Василики Белоянни не пыталась уже переубедить сына — с самого, может быть, лета 1932 года, когда впервые поняла, что опоздала: сын пошел своим, неведомым ей путем. Тогда соседский мальчишка прибежал к ней в гостиницу и сказал, что сам видел, как Никоса повели в тюрьму. Василики сначала не поверила: «Никоса? В тюрьму? Да не напутал ли ты, босоногий?» Но мальчишка твердил одно: «Сам видел, как его втолкнули в полицейский участок, лицо разбитое, локти связаны за спиной — вот так…» Лицо разбитое? Василики поспешно накинула на голову черный платок. «Да что ж он сделал: подрался? украл?»

Но от мальчишки больше ничего нельзя было добиться. Он помчался к матери Панайотиса — ее тоже надо было предупредить. «Слава богу, не один», — мелькнуло в голове у Василики, и еще она с облегчением подумала, что перепутал-таки мальчишка: не в тюрьму, а в участок, это разные вещи. И еще — хорошо, что Георгиса нет дома, он в Патрах по делам. Даст бог, вернется — и ничего не узнает: Никос будет уже дома.

Все это Василики додумала уже на бегу, по дороге к соседу. Сосед Белояннисов с недавних пор служил в полиции. Жена-то его заважничала, здороваться перестала, а сам он человек простой, хотя ужасно болтлив.

Сосед Пулидис встретил ее на пороге: как раз собирался на службу, приходил домой пообедать.
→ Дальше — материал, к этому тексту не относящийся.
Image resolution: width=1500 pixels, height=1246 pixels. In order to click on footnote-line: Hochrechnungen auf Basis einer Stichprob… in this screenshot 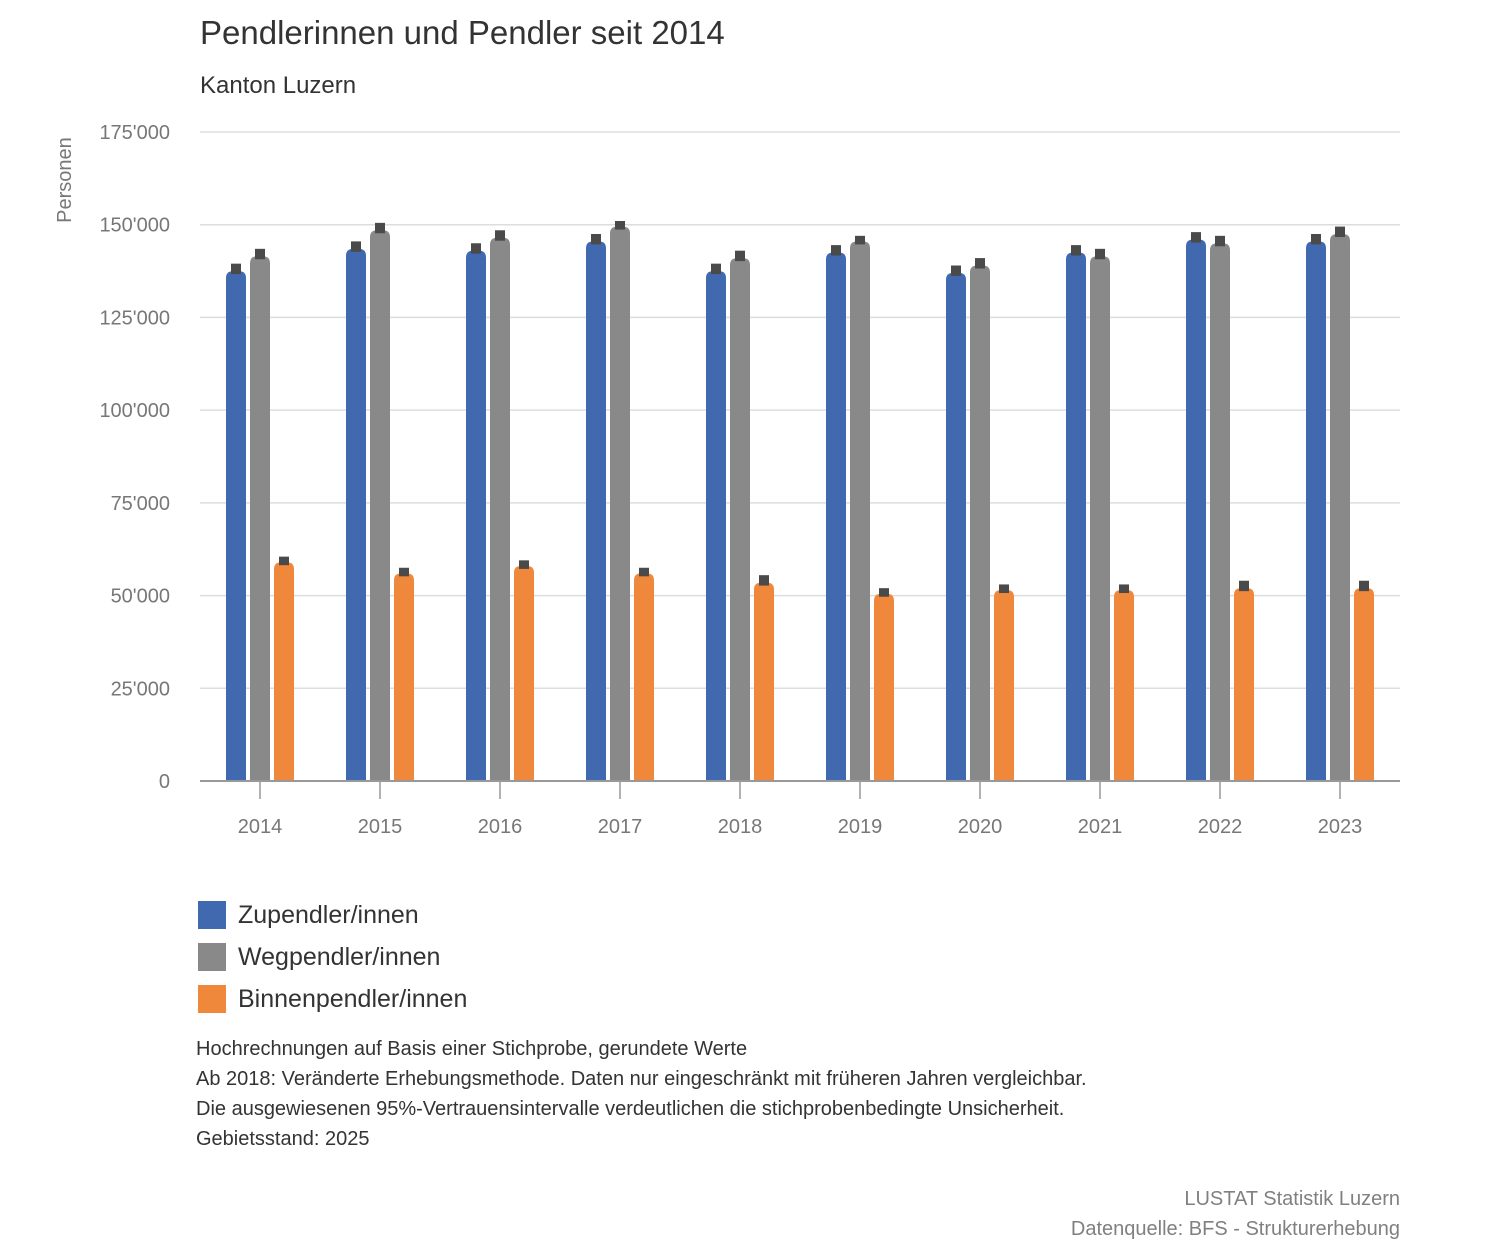, I will do `click(472, 1049)`.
Долго и туманно рассуждал насчет падения нравов и государственной мудрости, недоступной кое-кому; намекнул и на безотцовщину (вот оно, гонимся на чужбину за лишней драхмой, а детей собственных теряем), и Василики все это терпеливо слушала: а что ей оставалось делать? Сосед хотел когда-то войти на паях во владение гостиницей, да Георгис не пожелал иметь компаньона, вот и вспомнилась Пулидису старая обида. По ходу речи, однако, выяснилось, что не полиция забрала Никоса, а солдаты поймали, и что обращаться надо в воинскую часть, которая стоит в Колице, прямо к господину офицеру. Да желательно не с пустыми руками, прибавил Пулидис, но это уже она и сама сообразила.